Evaluating a training programme involves far more than collecting post-session feedback. It means measuring what actually happens afterwards: the skills acquired, the behaviours changed on the ground, the results produced. This is precisely what the Kirkpatrick model offers — one of the most widely used evaluation frameworks in the professional training world. Pragmatic and adaptable to all sectors, it provides HR and learning teams with a structured tool to draw concrete links between training activities and operational outcomes.

The Four Levels of the Kirkpatrick Model

The Kirkpatrick model is built around four levels of evaluation. Each level is more rigorous than the previous one and feeds into the next, without the four necessarily forming a strictly hierarchical relationship. Together, they contribute to a results-driven culture in which skills are genuinely assessed.

Level 1: Reaction

This first level measures participant satisfaction at the end of a training programme. It draws on reaction sheets, feedback surveys, or verbal responses gathered from learners. Often referred to as "immediate evaluation", it is typically collected as soon as the session ends in order to ensure a satisfactory response rate.

Whilst the real-world impact of this first level is sometimes debated, it forms an essential foundation: a participant who is dissatisfied with their training will not retain lasting learning from it. Satisfaction is the minimum condition for meaningful engagement in the learning process. Without it, the subsequent levels of evaluation will inevitably yield negative results.

Level 2: Learning

This second level measures the effective acquisition of skills. It relies on pre- and post-training assessments to quantify knowledge progression, self-assessment exercises, personal action plans, and where necessary the use of a control group to compare participant performance.

Tracking the real impact of training has become a central concern for those in the sector, particularly with the rise of Qualiopi certification. Quantifying and measuring the development of participants' skills now lies at the heart of the HR strategies of organisations that wish to manage their training plans with rigour.

Level 3: Behaviour

This third level measures the concrete application of skills in the workplace, once the training has ended. It draws on observations of learner behaviour over time, and on interviews with their line managers to assess changes in day-to-day performance and conduct.

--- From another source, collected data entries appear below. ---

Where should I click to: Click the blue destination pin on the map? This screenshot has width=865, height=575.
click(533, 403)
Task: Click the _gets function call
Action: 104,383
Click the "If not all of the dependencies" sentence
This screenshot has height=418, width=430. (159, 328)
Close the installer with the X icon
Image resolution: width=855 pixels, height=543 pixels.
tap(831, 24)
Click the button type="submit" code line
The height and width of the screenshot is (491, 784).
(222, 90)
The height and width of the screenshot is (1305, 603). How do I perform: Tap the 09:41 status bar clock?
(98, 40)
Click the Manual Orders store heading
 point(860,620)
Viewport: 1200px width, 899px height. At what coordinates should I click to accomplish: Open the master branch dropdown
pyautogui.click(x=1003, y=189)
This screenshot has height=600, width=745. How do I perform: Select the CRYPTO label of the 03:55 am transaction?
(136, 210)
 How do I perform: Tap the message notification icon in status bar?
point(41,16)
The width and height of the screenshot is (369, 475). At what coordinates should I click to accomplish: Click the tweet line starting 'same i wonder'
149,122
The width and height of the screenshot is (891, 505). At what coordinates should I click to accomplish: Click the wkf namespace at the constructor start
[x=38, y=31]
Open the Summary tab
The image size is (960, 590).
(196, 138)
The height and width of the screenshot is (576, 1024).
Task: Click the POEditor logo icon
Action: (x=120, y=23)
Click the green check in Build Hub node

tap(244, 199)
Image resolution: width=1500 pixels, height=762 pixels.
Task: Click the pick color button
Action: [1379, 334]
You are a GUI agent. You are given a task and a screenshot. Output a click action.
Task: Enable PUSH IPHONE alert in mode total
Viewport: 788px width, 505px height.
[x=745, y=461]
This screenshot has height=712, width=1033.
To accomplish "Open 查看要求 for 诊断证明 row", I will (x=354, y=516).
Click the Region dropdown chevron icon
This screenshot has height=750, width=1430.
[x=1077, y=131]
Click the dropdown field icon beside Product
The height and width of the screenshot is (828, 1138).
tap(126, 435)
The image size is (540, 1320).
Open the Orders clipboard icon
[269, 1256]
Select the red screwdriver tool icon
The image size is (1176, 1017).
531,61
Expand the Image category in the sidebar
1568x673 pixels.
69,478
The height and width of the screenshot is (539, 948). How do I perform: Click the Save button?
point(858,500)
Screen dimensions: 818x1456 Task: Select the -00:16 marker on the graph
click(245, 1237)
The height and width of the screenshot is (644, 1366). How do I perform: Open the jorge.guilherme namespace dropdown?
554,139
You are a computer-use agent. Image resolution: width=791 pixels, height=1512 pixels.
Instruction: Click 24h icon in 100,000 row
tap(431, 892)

A collaborative tool is essential to gather these observations reliably: it enables participants to engage genuinely in the process, streamlines field-level reporting, and makes evaluation an ongoing practice. Simplifying this feedback is fundamental to assessing the concrete performance of training activities and informing any adjustments required.

Level 4: Results

This fourth level measures the operational outcomes produced through training. It involves collecting data over a defined period and comparing key performance indicators (KPIs). This data is often the most challenging for learning teams to obtain, yet it is also the most valuable: linking skills development data to productivity gains makes it possible to demonstrate a tangible ROI that can be communicated to decision-makers and operational teams alike.


The Evolution of the Model: Criticism and the Kirkpatrick Partners Update

The Kirkpatrick model has been a reference framework since its creation, but it has not been immune to criticism. It is precisely through this scrutiny that it has continued to evolve and remain relevant across an increasingly diverse range of training contexts.

The Alliger and Janak Critique (1989)

In 1989, Alliger and Janak published a widely cited paper challenging the model's hierarchical and causal structure: the four levels, they argued, are not necessarily correlated with one another, nor do they follow a strict order of causality. These criticisms sparked a deeper reflection on the limitations of the original framework and paved the way for its revision.

The Contributions of the 2010 Updated Version

In 2010, James and Wendy Kirkpatrick of Kirkpatrick Partners proposed a significant update. Level 1 is no longer limited to participant satisfaction alone: it now incorporates participant engagement throughout the training, as well as the relevance of the content to learners' actual working situations. Level 3 is enriched with four key levers for promoting the transfer of skills in the workplace: monitor, reinforce, encourage, reward.

Like the Hamblin or Phillips models, the Kirkpatrick model has both strengths and limitations. It offers a flexible approach, adaptable to all sectors and readily integrated into the practice of learning teams. It does, however, require a genuine investment of time to build a culture conducive to training evaluation.


The Kirkpatrick Model in Practice Today

Training Programmes Increasingly Designed by Operational Teams

Several solutions are emerging today to facilitate the implementation of training that is firmly grounded in workplace reality. Increasingly sophisticated training programmes are now being designed directly by operational staff themselves. This shift makes it easier to align and integrate these programmes with the Kirkpatrick model, enabling more straightforward ROI tracking through direct access to field-level data.

A Reference Framework That Continues to Evolve

The Kirkpatrick model is not fixed. Since its creation, it has been continually enriched, refined, and adapted to the various contexts in which it is deployed. This is precisely what underpins its robustness: its pragmatism and its capacity to incorporate the operational realities of organisations. For HR and learning teams seeking to move from a training-as-cost logic to one of measurable, demonstrable value, it remains one of the most comprehensive frameworks available today.